Outstanding Lifelong Lerner: Robert Deutsch

Robert Deutsch

In this uncertain time, we look to academic and industry leaders to share their wisdom and help to guide our next steps. We reached out to some outstanding members of our esteemed community, of alumni at the University of Delaware’s Alfred Lerner College of Business and Economics, to share their experiences and guidance with our larger community. Robert Deutsch, UD Class of 1980, sat down with Lerner to discuss lessons learned during the coronavirus pandemic, advice for his fellow Blue Hens and more.

Q: How have you seen businesses respond to the coronavirus pandemic?

Deutsch: I chair the exchange traded fund board, a mutual fund board, at JPMorgan. Watching JPMorgan and other large companies react quickly, get people working at home, have the technology in place and not really miss a step in terms of serving their clients and doing their business—it’s pretty impressive.

==========

What this exercise asks>
- 1) In the Robert Deutsch profile, what is his University of Delaware class year?
- 2) Pull out the passage of the Robert Deutsch profile between "Outstanding Lifelong Lerner: Robert" and "the coronavirus pandemic?", inclusive.
Nothing in the material is required for this work.

Dataset extract>
==========

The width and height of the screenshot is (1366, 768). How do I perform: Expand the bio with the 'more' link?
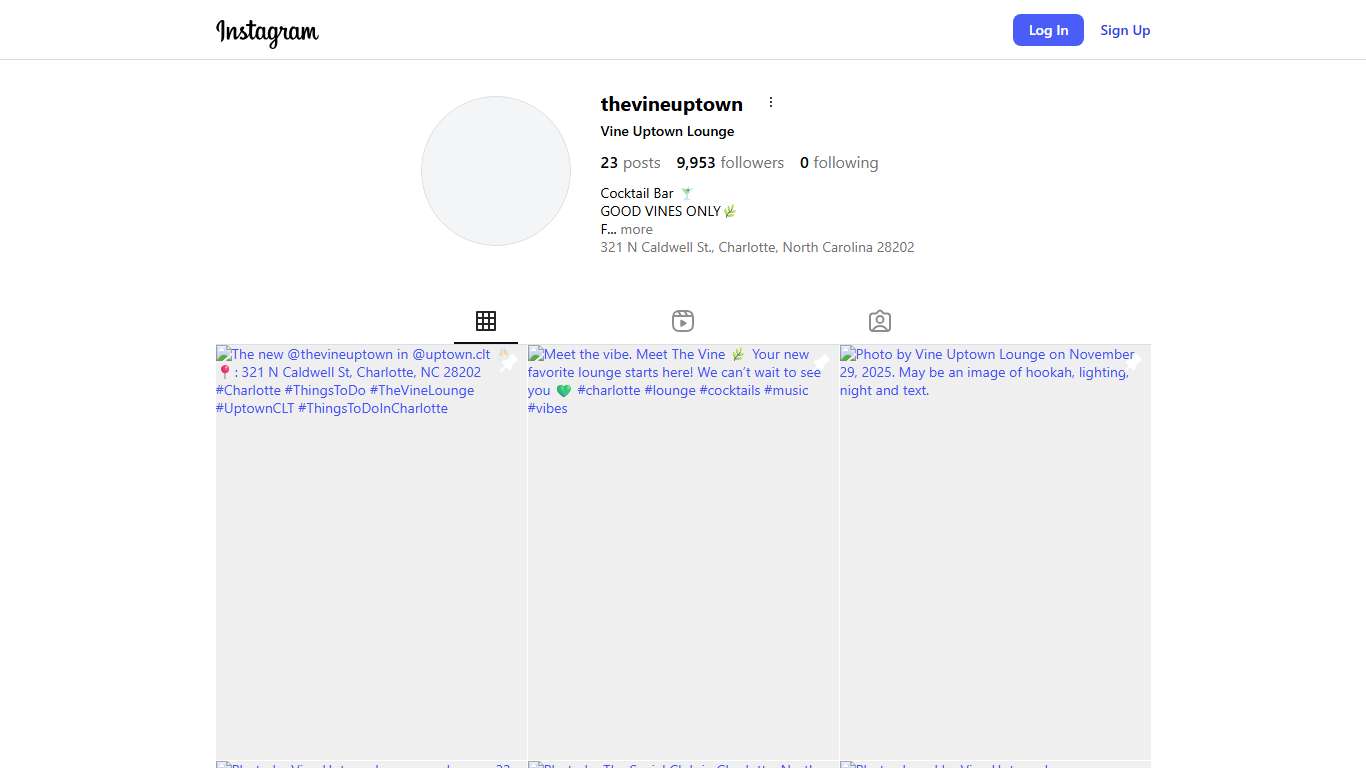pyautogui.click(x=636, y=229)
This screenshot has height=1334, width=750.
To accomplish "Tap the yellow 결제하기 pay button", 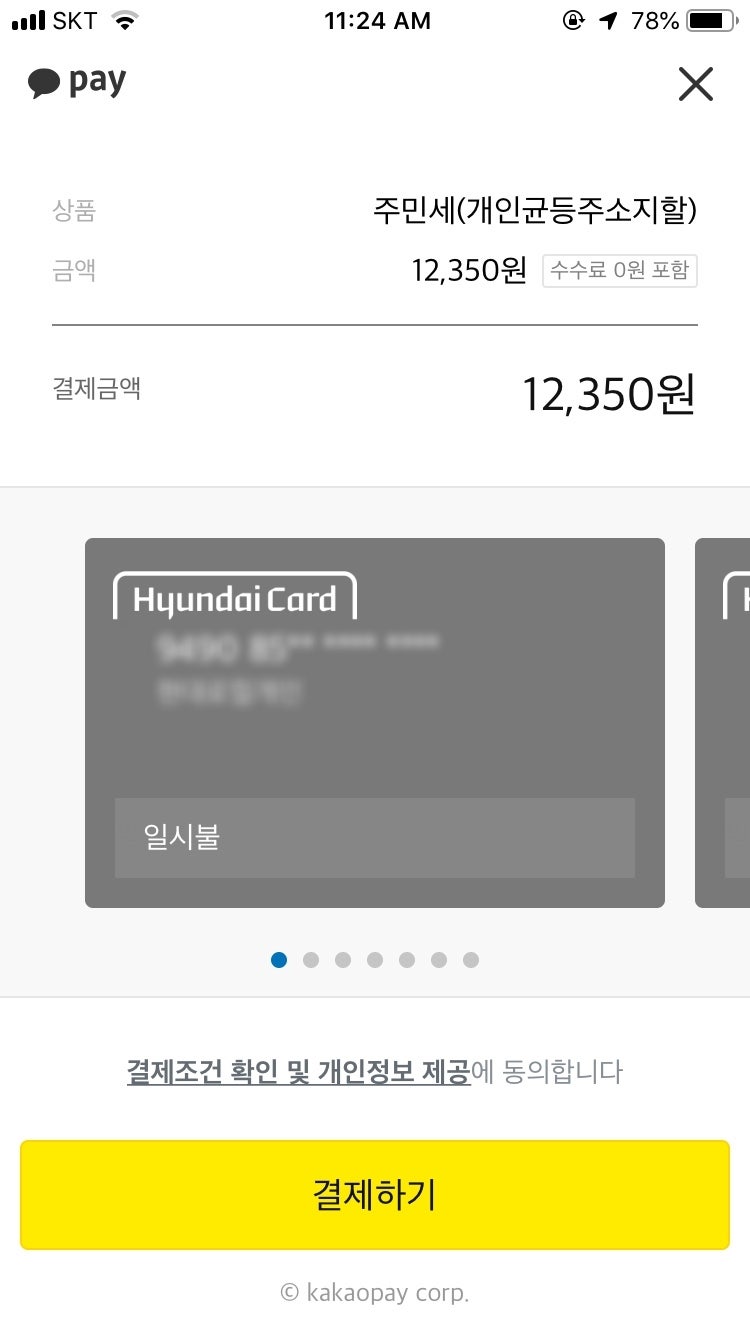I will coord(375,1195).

==========

Results of the tasks>
- 1) He is in the UD Class of 1980.

- 2)
Outstanding Lifelong Lerner: Robert Deutsch

Robert Deutsch

In this uncertain time, we look to academic and industry leaders to share their wisdom and help to guide our next steps. We reached out to some outstanding members of our esteemed community, of alumni at the University of Delaware’s Alfred Lerner College of Business and Economics, to share their experiences and guidance with our larger community. Robert Deutsch, UD Class of 1980, sat down with Lerner to discuss lessons learned during the coronavirus pandemic, advice for his fellow Blue Hens and more.

Q: How have you seen businesses respond to the coronavirus pandemic?